During a House Energy and Commerce Subcommittee on Oversight and Investigations hearing, Rep. Henry Waxman (D-Calif.), an author of the pending legislation, said the bill would expand the FDA's current clinical trial registry to ensure that physicians, patients and the public have access to information learned in all studies.

"The legislation will also prevent pharmaceutical companies from withholding clinically important information about their products," Waxman said. The bill will be co-sponsored by Rep. Ed Markey (D-Mass.). The drive to force biotechnology and pharmaceutical companies to disclose clinical trial information is the outgrowth of a report published more than a year ago suggesting that paroxetine (generic for GlaxoSmithKline plc's Paxil) appeared to increase the risk of suicidal thoughts and actions in children.

Prozac, made by Eli Lilly and Co., of Indianapolis, is the only antidepressant approved by the FDA for pediatric use. However, other selective serotonin reuptake inhibitors, including Paxil, have been prescribed off-label to children.

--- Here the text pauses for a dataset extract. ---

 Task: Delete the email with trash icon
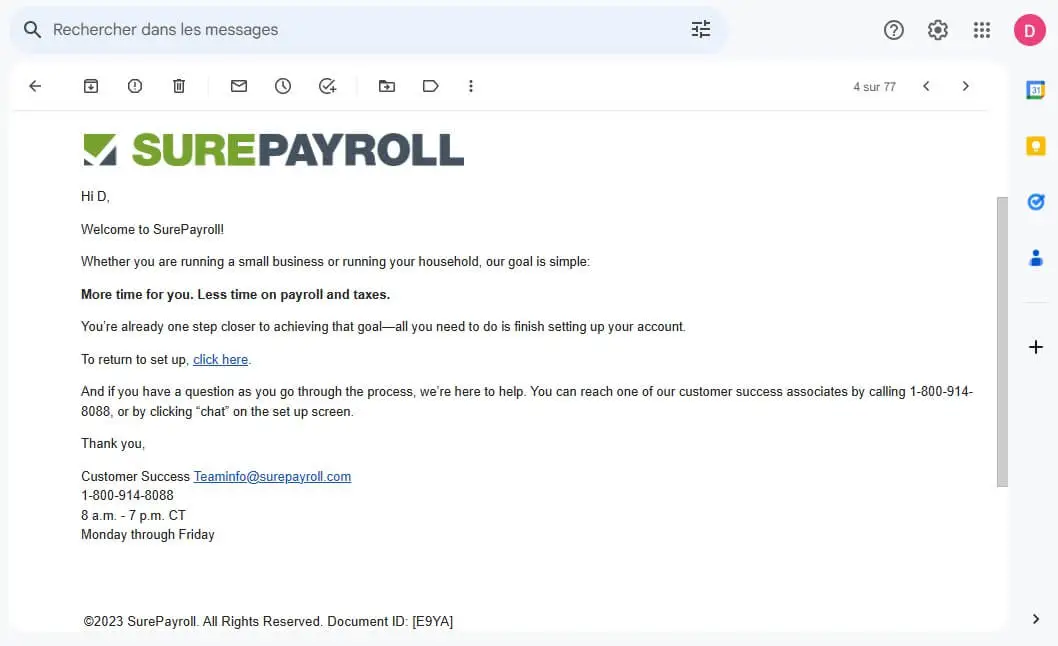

Last year, the Medical Health Regulatory Agency, the British equivalent of the FDA, pulled from public sale all antidepressants except Prozac for people under 18 years of age with depression. The FDA took up the issue in June 2003, Janet Woodcock, the agency's acting deputy commissioner for operations, said in her testimony before the subcommittee Thursday. Sometime thereafter, former subcommittee Chairman James Greenwood (R-Pa.), launched an investigation into the question of disclosure of clinical studies and the use of antidepressants in children, Energy and Commerce Committee Chairman Joe Barton (R-Texas) said. (Greenwood resigned as subcommittee chair after accepting the position of president of the Washington-based Biotechnology Industry Organization.)

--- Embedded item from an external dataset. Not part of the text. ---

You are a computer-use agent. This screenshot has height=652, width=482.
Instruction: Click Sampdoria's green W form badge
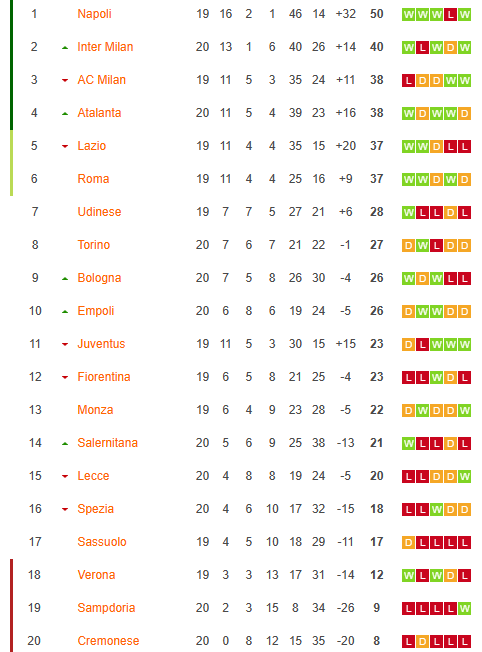[x=464, y=608]
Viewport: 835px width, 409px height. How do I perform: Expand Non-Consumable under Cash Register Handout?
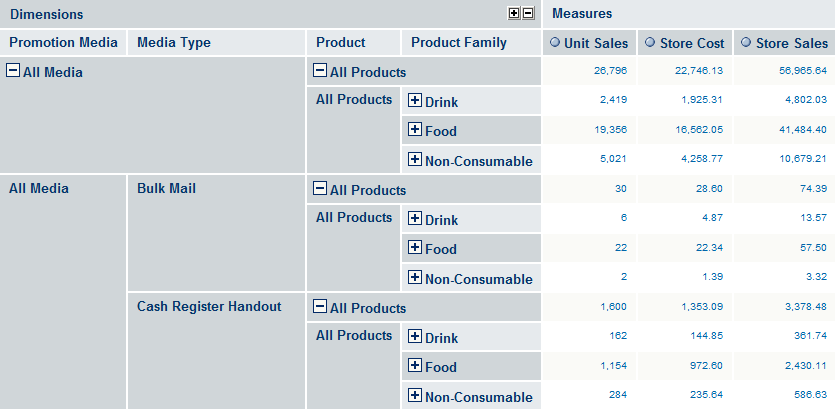click(x=415, y=395)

Barton said the committee's investigation has been hindered due to the FDA's failure to cooperate in providing requested documents and materials.

"Unfortunately, over the last several months, the committee has been met mostly with stonewalling, slow-rolling and plain [incompetence] from the FDA," said Barton, adding that FDA actually stands for "Foot-Dragging and Alibis."

Whatever the case, Barton said if he doesn't get cooperation from the FDA soon, "we'll send our people over [to the FDA] with the Capitol Police and we'll start going through documents ourselves."

Specifically, Barton is interested in 15 placebo-controlled, randomized studies submitted for an indication in children with depression. He said the FDA found that 12 out of the 15 studies showed no efficacy. "I also note that only three out of these 15 studies have been published as stand-alone articles in peer-reviewed journals," he said. "Therefore many people want to know what was in the other 12 studies."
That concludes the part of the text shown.